WORK INSTRUCTIONS: Can you give the records again, starting with the line that contains "Image resolution: width=1480" and going on through the line that contains "tap(72, 342)", with every coordinate in the answers scaled by 0.5 and rounded to a whole number (halves round up), the requests kept as they are, and the pictures left out?

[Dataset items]
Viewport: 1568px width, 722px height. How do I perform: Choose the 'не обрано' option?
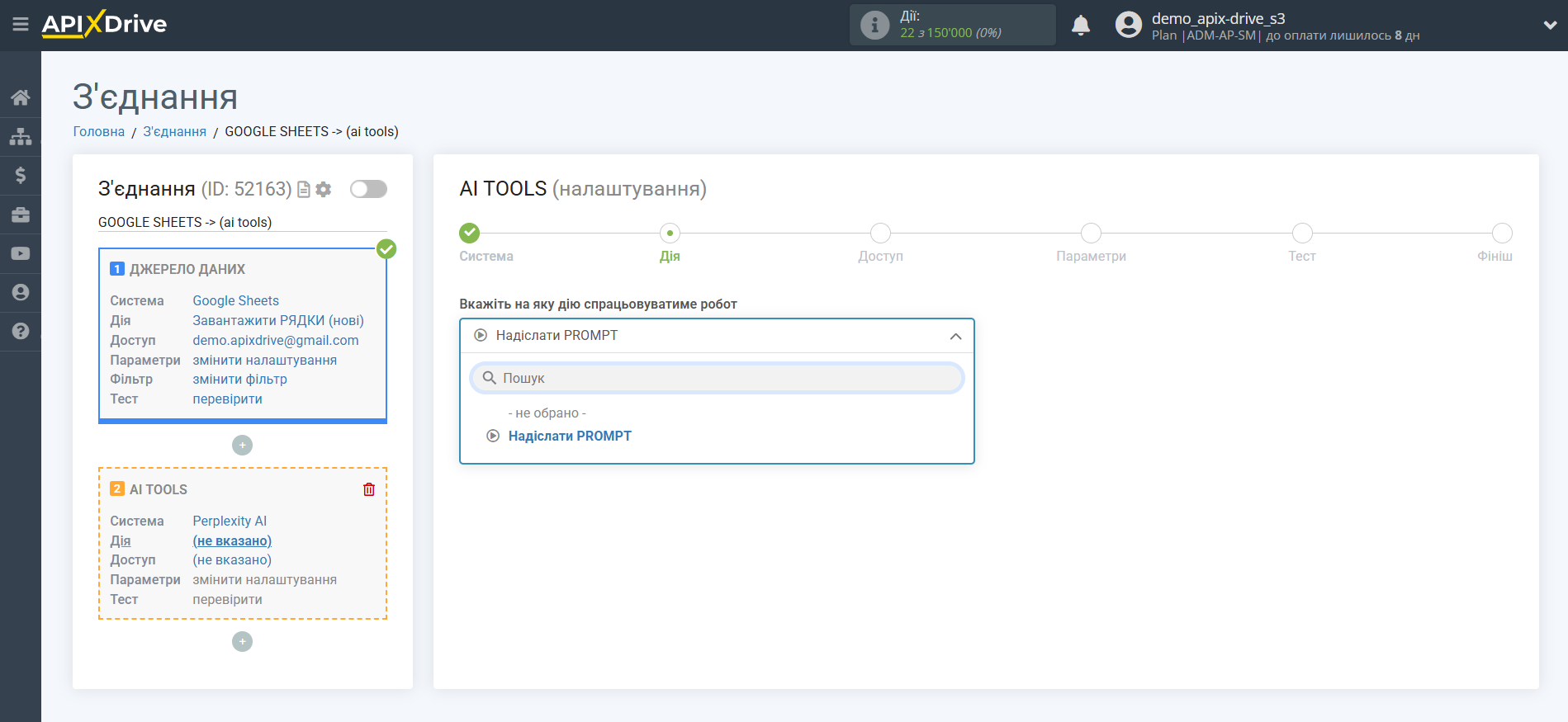547,413
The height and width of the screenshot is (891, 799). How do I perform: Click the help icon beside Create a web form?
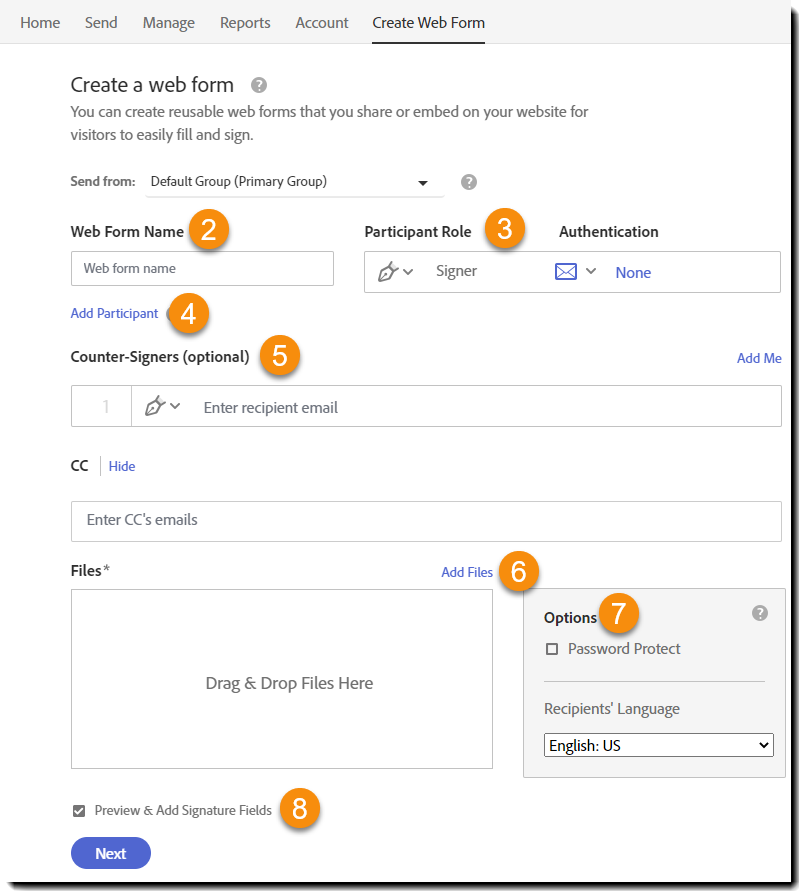coord(259,85)
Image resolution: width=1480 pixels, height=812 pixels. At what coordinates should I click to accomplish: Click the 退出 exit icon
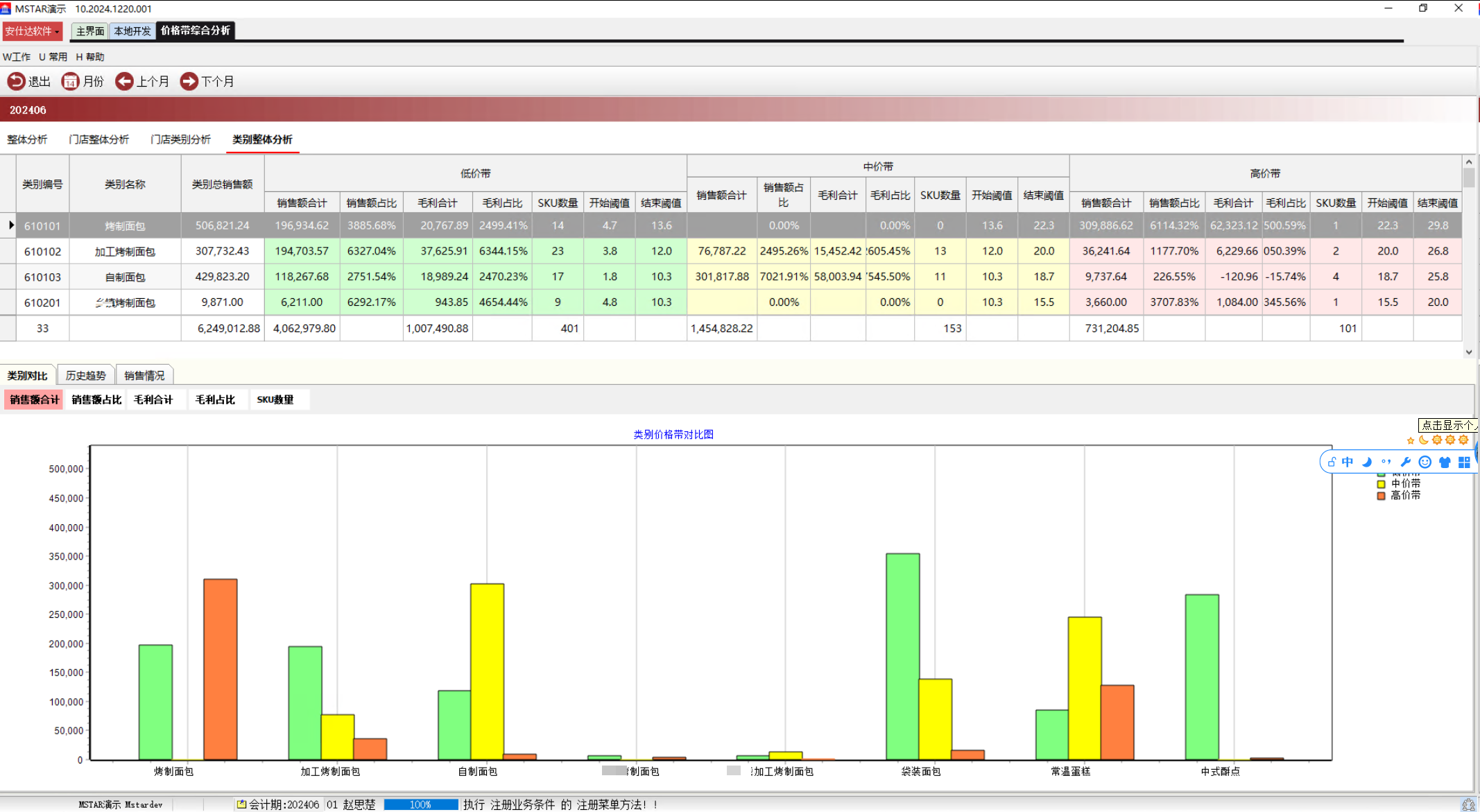16,82
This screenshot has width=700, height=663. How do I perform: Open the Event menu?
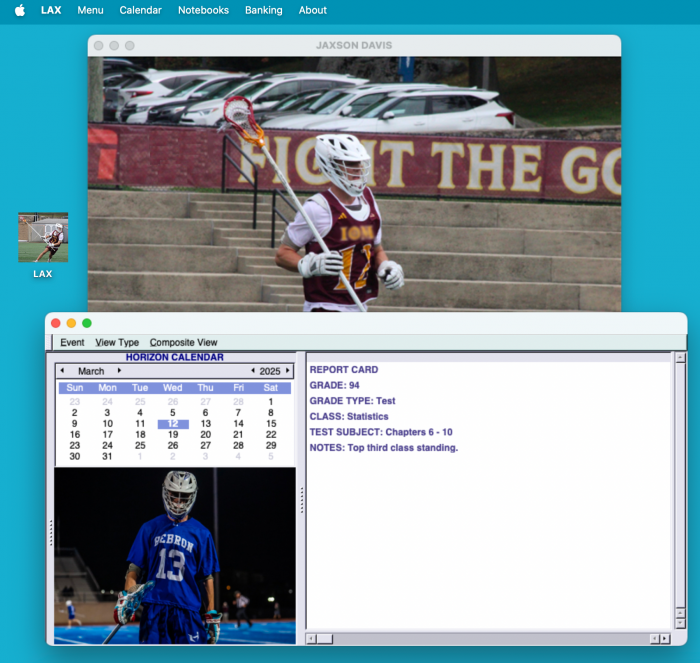tap(72, 342)
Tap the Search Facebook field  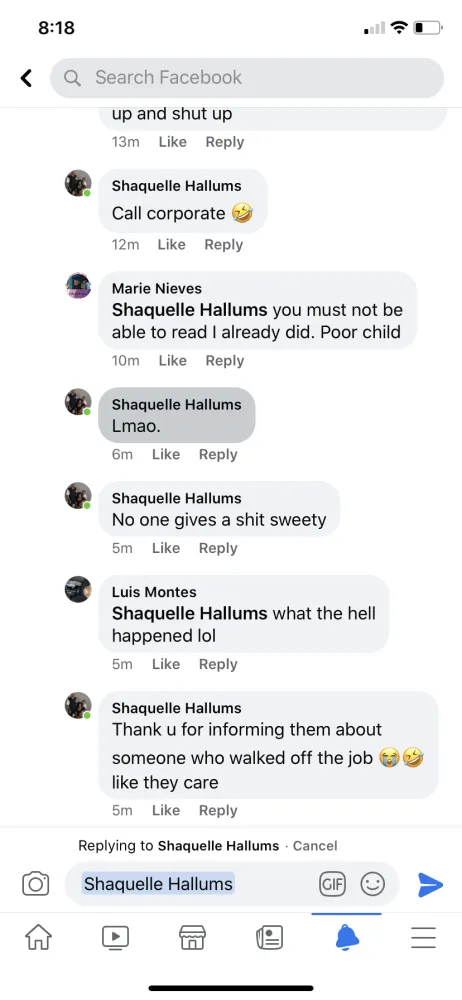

RESPONSE TO THIS TASK:
Image resolution: width=1480 pixels, height=812 pixels. At what coordinates should I click to accomplish: Click the 退出 exit icon
8,41
This screenshot has width=700, height=663. How do I perform: Open the Event menu?
tap(36, 171)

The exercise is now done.